There remain points of agreement between the parties although it is arguable how much on the Conservative side was driven by the need to retain the working class vote. Most obvious of all was reluctance to allow unemployment to rise beyond a certain point, even though there were arguments from Conservative backbenchers and well-disposed economists to suggest that a shade more unemployment would reduce inflationary pressures.

But the policy followed was very different.

(a)   Monetary policy.

(b)   Convertibility. The defeat of ROBOT should not obscure

(1)   that convertibility on a floating rate was a persistent aim; and

(2)   that Labour was hesitant (Gaitskell opposed) about convertibility even on a fixed exchange rate.

(c)    Abandonment of controls 1952-54 (these had comprised price control, restrictions on the manufacture and supply of certain non-food products, utility schemes, import controls replaced private trading in raw materials and food, allocation schemes, especially iron and steel, rationing. Building controls) and a return to free markets. Agriculture Act 1953. Some remained until late 1950s: coal (until 1958), scrap, export licenses for some iron and steel products and of course Capital Issues and exchange control. Labour more critical than Henderson suggests and the economy by 1955 was virtually free of rationing, licensing and physical controls.

(d)   Free Trade. The decision to stay in GATT and clash with the Imperial visionaries.

(e)   Keynesian budgeting, but how genuine?

(f)     The 1957 crisis. Thorneycroft's resignation often taken to mark a shift. Cuts in welfare avoided, in part for electoral reasons, in part because they would have contributed to upward pressure on wages. But illusion that there were serious differences of view over disinflation.
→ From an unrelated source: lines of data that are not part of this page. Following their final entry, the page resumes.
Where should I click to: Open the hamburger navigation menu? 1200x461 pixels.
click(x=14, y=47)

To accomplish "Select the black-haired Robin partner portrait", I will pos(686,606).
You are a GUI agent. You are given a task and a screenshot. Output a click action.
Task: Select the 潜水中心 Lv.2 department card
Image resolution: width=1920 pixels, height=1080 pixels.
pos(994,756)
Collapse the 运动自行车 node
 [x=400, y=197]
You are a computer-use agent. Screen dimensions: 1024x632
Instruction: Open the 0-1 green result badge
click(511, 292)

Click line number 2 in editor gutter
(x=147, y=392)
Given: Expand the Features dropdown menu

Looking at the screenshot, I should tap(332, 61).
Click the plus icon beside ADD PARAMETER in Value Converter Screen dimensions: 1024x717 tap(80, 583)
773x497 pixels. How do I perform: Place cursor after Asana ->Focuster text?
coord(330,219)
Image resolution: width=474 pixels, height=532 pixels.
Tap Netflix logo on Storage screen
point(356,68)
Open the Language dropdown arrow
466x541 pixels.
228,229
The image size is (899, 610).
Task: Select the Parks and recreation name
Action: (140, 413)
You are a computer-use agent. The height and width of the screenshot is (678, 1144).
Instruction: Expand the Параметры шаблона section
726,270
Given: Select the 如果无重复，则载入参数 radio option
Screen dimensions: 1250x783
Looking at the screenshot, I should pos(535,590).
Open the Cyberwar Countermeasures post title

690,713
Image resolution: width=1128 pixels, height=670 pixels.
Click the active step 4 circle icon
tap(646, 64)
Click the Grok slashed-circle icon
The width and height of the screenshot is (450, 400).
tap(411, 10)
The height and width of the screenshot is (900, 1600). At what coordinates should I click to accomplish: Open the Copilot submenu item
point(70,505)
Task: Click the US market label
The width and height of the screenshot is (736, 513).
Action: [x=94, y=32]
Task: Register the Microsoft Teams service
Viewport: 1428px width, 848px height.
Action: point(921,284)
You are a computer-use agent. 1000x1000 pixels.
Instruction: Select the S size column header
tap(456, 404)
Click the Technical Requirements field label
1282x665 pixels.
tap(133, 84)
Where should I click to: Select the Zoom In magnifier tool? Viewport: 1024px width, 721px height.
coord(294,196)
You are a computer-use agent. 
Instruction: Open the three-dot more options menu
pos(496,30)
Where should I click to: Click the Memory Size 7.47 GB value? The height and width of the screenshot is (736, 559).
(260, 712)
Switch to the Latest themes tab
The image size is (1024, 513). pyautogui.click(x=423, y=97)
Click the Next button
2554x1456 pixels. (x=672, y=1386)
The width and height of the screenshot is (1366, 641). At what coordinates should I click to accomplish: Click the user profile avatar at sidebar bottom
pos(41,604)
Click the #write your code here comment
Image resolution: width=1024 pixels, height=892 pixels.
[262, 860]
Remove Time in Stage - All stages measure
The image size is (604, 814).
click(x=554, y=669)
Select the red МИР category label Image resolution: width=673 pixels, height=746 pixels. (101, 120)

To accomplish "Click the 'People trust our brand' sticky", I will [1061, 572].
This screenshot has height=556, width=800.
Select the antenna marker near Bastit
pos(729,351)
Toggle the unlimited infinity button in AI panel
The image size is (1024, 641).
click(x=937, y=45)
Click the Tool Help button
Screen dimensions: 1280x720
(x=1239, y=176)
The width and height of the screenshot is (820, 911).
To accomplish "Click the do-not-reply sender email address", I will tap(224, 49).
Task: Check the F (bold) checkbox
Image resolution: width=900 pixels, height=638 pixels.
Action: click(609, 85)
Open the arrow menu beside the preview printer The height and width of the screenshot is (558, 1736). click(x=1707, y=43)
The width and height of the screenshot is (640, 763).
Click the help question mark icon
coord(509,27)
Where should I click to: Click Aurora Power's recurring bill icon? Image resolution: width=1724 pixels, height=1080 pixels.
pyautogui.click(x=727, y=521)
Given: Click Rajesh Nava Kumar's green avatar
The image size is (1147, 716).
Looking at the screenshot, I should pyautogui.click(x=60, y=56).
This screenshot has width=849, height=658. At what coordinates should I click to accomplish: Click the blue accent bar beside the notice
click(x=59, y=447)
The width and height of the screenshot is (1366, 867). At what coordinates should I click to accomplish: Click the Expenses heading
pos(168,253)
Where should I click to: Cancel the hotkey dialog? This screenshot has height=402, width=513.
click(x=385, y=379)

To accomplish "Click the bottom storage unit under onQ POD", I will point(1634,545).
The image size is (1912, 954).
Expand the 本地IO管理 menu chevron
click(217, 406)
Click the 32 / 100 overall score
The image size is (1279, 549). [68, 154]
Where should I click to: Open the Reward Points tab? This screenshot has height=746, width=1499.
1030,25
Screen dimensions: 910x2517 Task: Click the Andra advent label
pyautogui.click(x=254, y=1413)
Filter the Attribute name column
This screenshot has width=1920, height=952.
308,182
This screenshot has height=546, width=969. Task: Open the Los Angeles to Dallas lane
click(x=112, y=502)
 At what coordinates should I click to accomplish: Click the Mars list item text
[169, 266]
Overall it can be argued that the Government was not over generous in its provision for the welfare state in comparison to the rest of Europe.

If one is talking about a front bench consensus produced by the realities of power, then something like that clearly can be found in the foreign policy area, and arguably in colonial policy also. However, as the Labour party came under pressure from CND, there were moves by Labour's front bench to differentiate itself, e.g. by pressing for a nuclear free zone in central Europe or committing the British deterrent wholly to Nato; it is only fair to add in fairness to protagonists of a front bench consensus that these policies came to nothing when Labour returned to office.

Focusing on the tensions within Keynesianism as the term is used in the literature and also on the lack of attention paid to essential continuities within the institutional configuration of the British state and its governing assumptions, Kerr has recently argued that the term obscures far more than it reveals. If one accepts the truth of that proposition, and there has long been good reason to do so, the nagging question remains - with what do we replace it as a heuristic device to illuminate the dynamics of state development in Britain?